>>>

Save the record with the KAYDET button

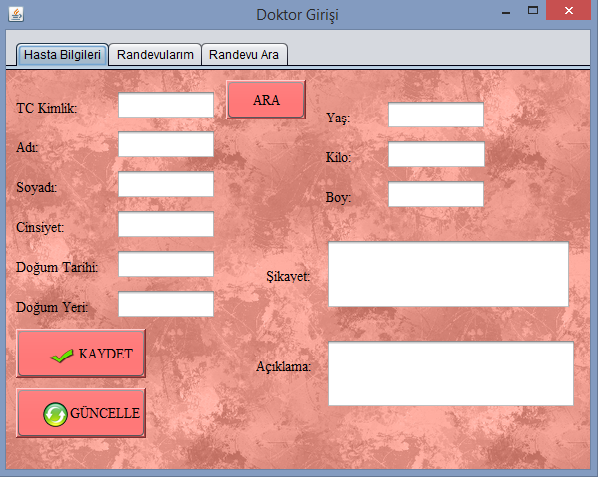(x=81, y=353)
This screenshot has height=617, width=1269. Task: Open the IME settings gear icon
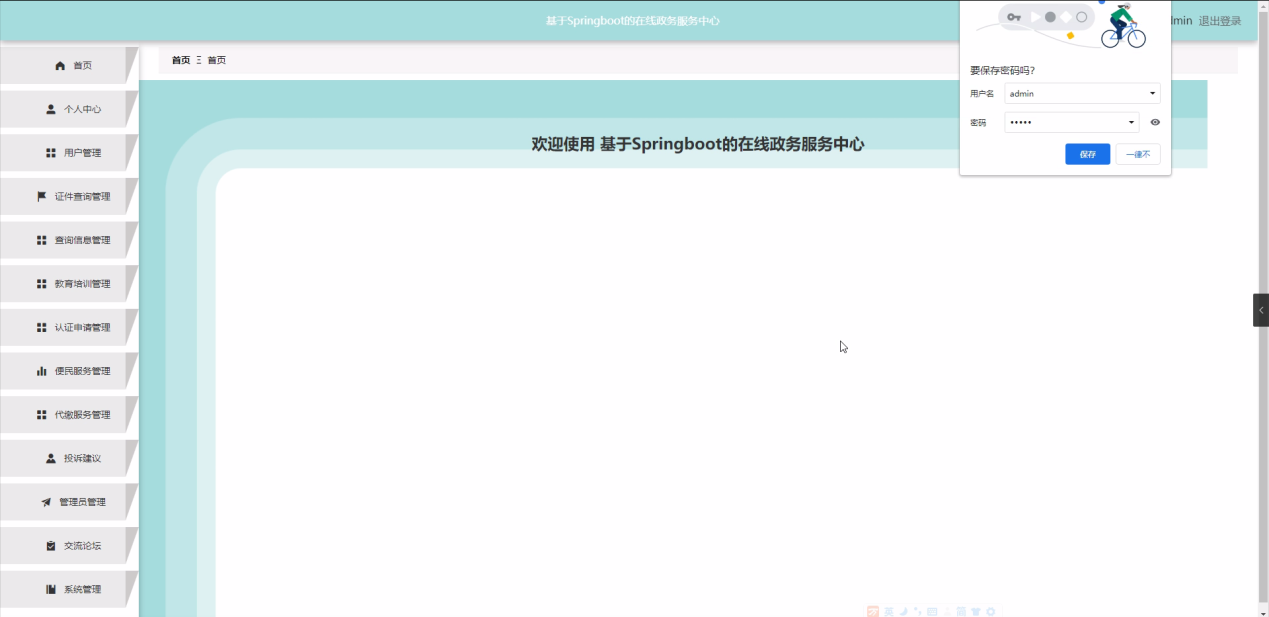point(990,610)
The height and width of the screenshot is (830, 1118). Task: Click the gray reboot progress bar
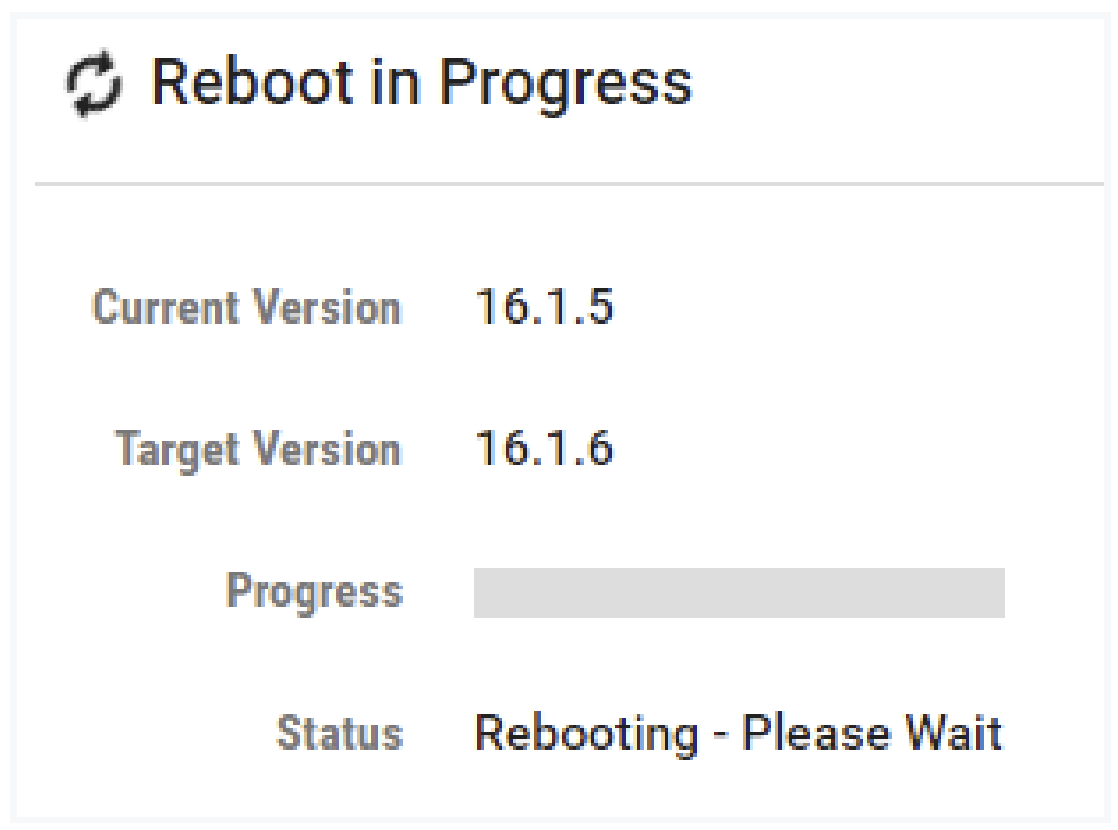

<<<

## ACTIVITY
Leave the pictures out and return the rest of the material exactly.

## WRITTEN SOLUTION
Save the record with the KAYDET button

(x=81, y=353)
This screenshot has height=617, width=1269. Task: Open the IME settings gear icon
point(990,610)
The height and width of the screenshot is (830, 1118). Task: Click the gray reboot progress bar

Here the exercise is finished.